**WHAT TO DO**
Can you continue the notes below on Kubernetes agent pods from their last line?

**GIVEN TEXT**
[Start of section]

Agent pods (the meat)
- One Kata + Firecracker microVM per agent.
- Inside each one: the
houston-enginebinary plus the bundled CLIs (Claude Code, Codex, Composio). - Knative turns them off when idle, boots them when needed.
- Each agent's pod lives inside its team's K8s namespace.
Per team isolation
- Each workspace gets its own Kubernetes namespace.
- A NetworkPolicy stops different teams' agents from ever talking to each other.
- Big enterprise customers can pay for their own dedicated machines.
Per agent isolation
The pod boundary is the agent boundary.
- Each pod has its own filesystem, its own OAuth tokens, its own data.
- Juan asks the HR agent to peek at Sales files. The HR agent's pod literally cannot see the Sales pod's disk. No clever sandboxing inside a shared pod required.
State
- Each agent gets a small persistent volume that holds its
.houston/directory. - Survives pod restarts and scale to zero.
- Storage is cheap (a few cents per GB per month). Compute is the expensive part, and that's zero when idle.
Permissions
- Admin sets, in the UI: "Juan can talk to HR agent. Cannot talk to Sales agent."
- Enforced at the control plane. The only path to an agent's pod goes through the control plane, so RBAC is final.

[End of section]

Collected data entries
[Start of section]

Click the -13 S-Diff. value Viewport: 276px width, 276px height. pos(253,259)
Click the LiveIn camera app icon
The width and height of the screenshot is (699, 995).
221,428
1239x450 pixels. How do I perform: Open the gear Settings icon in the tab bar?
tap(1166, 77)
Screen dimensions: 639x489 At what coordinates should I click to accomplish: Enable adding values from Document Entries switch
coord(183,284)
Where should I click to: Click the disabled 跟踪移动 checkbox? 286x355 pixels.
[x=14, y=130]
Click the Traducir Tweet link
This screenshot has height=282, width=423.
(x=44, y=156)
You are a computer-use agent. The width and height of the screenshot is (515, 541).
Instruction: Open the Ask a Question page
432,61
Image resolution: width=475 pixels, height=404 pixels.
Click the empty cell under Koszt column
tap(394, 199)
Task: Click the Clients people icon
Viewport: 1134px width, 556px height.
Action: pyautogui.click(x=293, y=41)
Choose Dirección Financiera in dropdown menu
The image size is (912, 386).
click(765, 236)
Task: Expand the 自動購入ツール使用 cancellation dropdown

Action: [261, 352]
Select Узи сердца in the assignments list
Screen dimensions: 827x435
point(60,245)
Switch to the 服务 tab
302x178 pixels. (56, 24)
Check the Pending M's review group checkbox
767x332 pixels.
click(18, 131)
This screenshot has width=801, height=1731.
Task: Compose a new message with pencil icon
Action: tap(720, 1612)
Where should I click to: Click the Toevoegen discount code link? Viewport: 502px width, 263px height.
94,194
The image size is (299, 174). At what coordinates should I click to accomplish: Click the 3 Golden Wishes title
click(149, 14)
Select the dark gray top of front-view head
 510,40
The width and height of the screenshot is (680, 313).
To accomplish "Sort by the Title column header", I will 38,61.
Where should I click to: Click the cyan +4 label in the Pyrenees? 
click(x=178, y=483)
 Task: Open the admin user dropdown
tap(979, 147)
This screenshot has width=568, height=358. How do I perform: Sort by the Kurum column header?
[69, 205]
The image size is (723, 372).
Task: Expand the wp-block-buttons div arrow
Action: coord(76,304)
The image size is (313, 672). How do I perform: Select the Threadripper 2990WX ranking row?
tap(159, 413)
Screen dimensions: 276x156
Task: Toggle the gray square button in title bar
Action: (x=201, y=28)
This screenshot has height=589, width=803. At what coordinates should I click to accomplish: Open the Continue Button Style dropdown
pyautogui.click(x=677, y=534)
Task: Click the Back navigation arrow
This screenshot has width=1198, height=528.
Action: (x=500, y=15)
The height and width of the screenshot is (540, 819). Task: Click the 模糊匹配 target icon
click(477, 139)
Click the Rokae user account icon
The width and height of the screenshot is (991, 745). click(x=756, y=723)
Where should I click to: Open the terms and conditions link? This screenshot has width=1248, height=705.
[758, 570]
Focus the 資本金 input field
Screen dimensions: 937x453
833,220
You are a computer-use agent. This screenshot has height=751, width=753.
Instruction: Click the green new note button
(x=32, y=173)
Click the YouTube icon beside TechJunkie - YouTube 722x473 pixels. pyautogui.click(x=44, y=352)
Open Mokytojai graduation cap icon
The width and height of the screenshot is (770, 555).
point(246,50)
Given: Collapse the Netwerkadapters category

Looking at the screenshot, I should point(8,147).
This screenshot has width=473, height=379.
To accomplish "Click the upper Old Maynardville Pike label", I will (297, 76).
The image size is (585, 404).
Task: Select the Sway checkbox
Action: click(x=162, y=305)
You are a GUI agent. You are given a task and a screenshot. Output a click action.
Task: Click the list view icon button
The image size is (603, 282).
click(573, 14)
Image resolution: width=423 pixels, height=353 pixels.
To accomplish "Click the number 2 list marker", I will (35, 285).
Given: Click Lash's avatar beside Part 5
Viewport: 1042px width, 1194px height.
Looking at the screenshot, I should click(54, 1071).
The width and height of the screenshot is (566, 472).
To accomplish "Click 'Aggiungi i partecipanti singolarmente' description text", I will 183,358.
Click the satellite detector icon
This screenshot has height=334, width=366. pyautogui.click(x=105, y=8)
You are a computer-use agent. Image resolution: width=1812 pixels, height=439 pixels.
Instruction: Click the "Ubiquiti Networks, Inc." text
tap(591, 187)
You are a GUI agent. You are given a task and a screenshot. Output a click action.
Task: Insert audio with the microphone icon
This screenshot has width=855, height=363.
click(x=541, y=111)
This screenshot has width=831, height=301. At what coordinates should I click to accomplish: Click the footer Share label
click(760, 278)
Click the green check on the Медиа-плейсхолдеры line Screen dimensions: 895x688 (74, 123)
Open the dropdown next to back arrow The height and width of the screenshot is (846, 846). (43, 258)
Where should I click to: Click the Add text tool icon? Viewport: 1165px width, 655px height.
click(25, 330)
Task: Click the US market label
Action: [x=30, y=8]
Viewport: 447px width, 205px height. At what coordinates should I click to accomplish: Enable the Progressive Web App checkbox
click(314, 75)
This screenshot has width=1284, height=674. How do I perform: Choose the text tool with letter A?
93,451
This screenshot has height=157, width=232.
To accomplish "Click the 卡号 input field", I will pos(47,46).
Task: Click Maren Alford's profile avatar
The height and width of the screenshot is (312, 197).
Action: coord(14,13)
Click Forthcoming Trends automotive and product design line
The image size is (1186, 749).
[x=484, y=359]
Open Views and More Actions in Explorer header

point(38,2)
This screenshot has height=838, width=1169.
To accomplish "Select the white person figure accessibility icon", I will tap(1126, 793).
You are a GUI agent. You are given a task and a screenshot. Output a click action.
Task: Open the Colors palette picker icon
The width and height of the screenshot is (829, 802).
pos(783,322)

[End of section]

**OUTPUT OF THE EXERCISE**
The stack at a glance
| Layer | What we use | Plain English |
|---|---|---|
| Cluster | EKS or GKE | Rented Kubernetes from Amazon or Google. |
| Runtime isolation | Kata Containers with Firecracker | Tiny VMs that wrap each pod with a real hardware wall. |
| Scale to zero | Knative Serving | Turns pods off when idle, boots on demand. |
| Network policy | Cilium or Calico | Decides who is allowed to talk to whom. |
| Auth | Supabase | Handles login, sessions, SSO. |
| Metadata DB | Postgres | Long term memory. Users, agents, permissions, billing. |
| Session cache | Redis | Short term memory. Live chat state. |
| Object storage | S3 or GCS | Files, attachments, backups. |
| Analytics | PostHog | Who clicked what. |
| Errors | Sentry | What broke and where. |
| Frontend | React (@houston-ai/*) | The same components the desktop already uses. |
| Agent runtime | houston-engine + CLIs | The same Rust binary that runs on the desktop today. |
Why this shape
Agents can read each other's stuff. If two agents share a machine and one of them is told "read the other guy's files," it can. Solution: each agent gets its own machine. Done.
Idle agents cost money. A sales bot used once a day shouldn't cost the same as one running 24 by 7. Solution: turn off the box when nobody's talking. Knative does it for us.
Different teams can't share a machine. Acme's HR agent should never accidentally route to Globex. Solution: each team in its own Kubernetes namespace, walled off with NetworkPolicy.
Agent state has to survive a restart. The agent's notes, memory, OAuth tokens. Solution: per agent persistent volume. Disk lives even when the pod doesn't.
What we are not doing
Three architectural rejects, so we don't relitigate them later.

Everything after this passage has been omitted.